Portal State Network - Proof generation & verification

bhartnett commented 10 months ago

The Portal State Network is a DHT based p2p network, one of the sub networks of the Portal Network, which will validate and store the Ethereum world state. This state includes externally owned accounts data and contract accounts. This state is normally stored in a merkle patricia trie data structure where each account/wallet address is a key and the account data is the value. The account data for an externally owned account contains a nonce and balance while the account data for a contract account additionally contains the smart contract evm bytecode and the storage root which is the root of another merkle patricia trie which stores all the smart contract data for that account.
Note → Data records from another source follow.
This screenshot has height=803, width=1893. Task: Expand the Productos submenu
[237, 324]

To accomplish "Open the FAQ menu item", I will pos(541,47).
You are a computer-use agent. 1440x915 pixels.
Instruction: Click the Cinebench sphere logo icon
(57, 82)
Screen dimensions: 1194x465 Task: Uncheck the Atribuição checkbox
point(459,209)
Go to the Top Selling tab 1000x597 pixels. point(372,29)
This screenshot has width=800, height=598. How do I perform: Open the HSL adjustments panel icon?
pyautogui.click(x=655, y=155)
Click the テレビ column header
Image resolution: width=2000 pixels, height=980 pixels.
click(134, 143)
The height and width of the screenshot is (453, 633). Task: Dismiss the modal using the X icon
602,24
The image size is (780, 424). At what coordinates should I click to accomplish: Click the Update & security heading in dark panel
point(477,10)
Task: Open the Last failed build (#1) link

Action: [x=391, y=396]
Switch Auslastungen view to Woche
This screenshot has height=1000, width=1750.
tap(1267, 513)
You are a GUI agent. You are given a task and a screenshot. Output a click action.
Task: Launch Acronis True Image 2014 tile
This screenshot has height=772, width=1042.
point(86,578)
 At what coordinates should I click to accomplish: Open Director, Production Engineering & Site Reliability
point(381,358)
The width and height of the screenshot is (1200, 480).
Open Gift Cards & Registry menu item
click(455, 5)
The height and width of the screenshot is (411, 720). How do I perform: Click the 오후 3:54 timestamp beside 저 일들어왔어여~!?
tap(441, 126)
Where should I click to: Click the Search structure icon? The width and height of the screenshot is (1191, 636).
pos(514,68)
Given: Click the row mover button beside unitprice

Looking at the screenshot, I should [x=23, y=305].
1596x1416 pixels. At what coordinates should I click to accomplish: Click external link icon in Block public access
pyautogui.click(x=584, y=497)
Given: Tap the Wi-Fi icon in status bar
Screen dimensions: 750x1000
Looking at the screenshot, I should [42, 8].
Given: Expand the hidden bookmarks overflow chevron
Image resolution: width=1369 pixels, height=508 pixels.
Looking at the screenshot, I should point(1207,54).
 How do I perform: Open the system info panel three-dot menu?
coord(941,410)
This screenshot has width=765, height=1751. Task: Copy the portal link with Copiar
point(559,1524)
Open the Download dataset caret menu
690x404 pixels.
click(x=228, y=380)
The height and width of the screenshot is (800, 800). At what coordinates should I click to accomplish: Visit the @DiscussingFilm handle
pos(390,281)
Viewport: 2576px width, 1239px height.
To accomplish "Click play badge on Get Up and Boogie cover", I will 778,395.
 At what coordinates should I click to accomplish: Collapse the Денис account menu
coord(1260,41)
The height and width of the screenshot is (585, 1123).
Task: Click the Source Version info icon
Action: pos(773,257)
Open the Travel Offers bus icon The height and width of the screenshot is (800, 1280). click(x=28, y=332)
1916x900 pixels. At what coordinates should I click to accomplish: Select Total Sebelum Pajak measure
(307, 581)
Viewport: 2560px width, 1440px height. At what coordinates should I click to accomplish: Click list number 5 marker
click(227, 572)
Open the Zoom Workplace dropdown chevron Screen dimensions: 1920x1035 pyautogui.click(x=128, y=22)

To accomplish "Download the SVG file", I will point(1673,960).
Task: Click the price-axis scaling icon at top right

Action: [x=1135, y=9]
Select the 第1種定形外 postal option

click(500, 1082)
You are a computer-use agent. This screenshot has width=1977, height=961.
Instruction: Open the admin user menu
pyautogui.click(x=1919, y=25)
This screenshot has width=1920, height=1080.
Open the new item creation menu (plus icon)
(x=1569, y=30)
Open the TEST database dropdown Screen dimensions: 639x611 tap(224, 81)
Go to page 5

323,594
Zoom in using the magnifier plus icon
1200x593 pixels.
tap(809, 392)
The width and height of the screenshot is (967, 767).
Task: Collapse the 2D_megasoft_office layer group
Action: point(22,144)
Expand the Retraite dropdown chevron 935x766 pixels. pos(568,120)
Bridge nodes will inject this state data into the Portal Network and each node participating in the state network DHT will need to validate that the data is valid and authentic before storing it locally. In order to do this, the bridge nodes will need to generate Merkle proofs (sometimes called a witness) which can be used to show that one or more pieces of account state are members of the current canonical Ethereum blockchain. These proofs are validated against a trusted state root value which comes from headers in the beacon chain. Account state data when serialized is normally stored in RLP format but the Merkle proofs will be serialized in SSZ format.

Merkle proofs can be used to prove membership for a single leaf or for multiple leaves in which case we call it a multi-proof. Data is organised in blocks of transactions so it will likely be feed into the portal network in batches so we will want to use multi-proofs to allow updating the state for a block of transactions at once. Transactions represent a state transition from one world state to the next and so in order to allow the state in the portal network to change over time we need to provide the transaction diff or new state for each block. Once we have built a multi-proof, in order to verify it we can then reverse build a partial merkle trie and then check that after applying the hashes up the trie that the result is equal to the trusted state root.

The goal of this task is to implement generation and verification of these proofs which will be used by both bridge nodes and portal network nodes. In the future this code may get re-used as a part of stateless Ethereum which is on the Ethereum roadmap.

To-Do:

[x] Generation of account trie proofs from a state.
[x] Verification of account trie proofs from a state.
[x] Generation of storage trie proofs from a state.
[x] Verification of storage trie proofs from a state.
[x] Test generation + serdes + verification loop.

Basically the full flow of a tests would be:

Start with a full merkle trie
Grab all (or some) leaves and generate their proofs
Encode them in some defined serialization object
Decode the bytes
Verify the proof against the root hash of the merkle tree in step 1
The more complex version, is then to have a state -> create a block -> execute the block -> take only the leaves that were changed, and do the same as above.

Here are some useful links to existing code that might be worth re-using:

Block witness building
- Lower level: there is code in place already: https://github.com/status-im/nimbus-eth1/tree/master/stateless
- Higher level, on execution: https://github.com/status-im/nimbus-eth1/blob/master/nimbus/db/ledger/accounts_cache.nim#L693, nimbus-eth1/nimbus/evm/state.nim
- Line 289 in 657379f
Block witness execution
- Tree building: https://github.com/status-im/nimbus-eth1/blob/master/stateless/tree_from_witness.nim
- proc buildWitness*(vmState: BaseVMState): seq[byte]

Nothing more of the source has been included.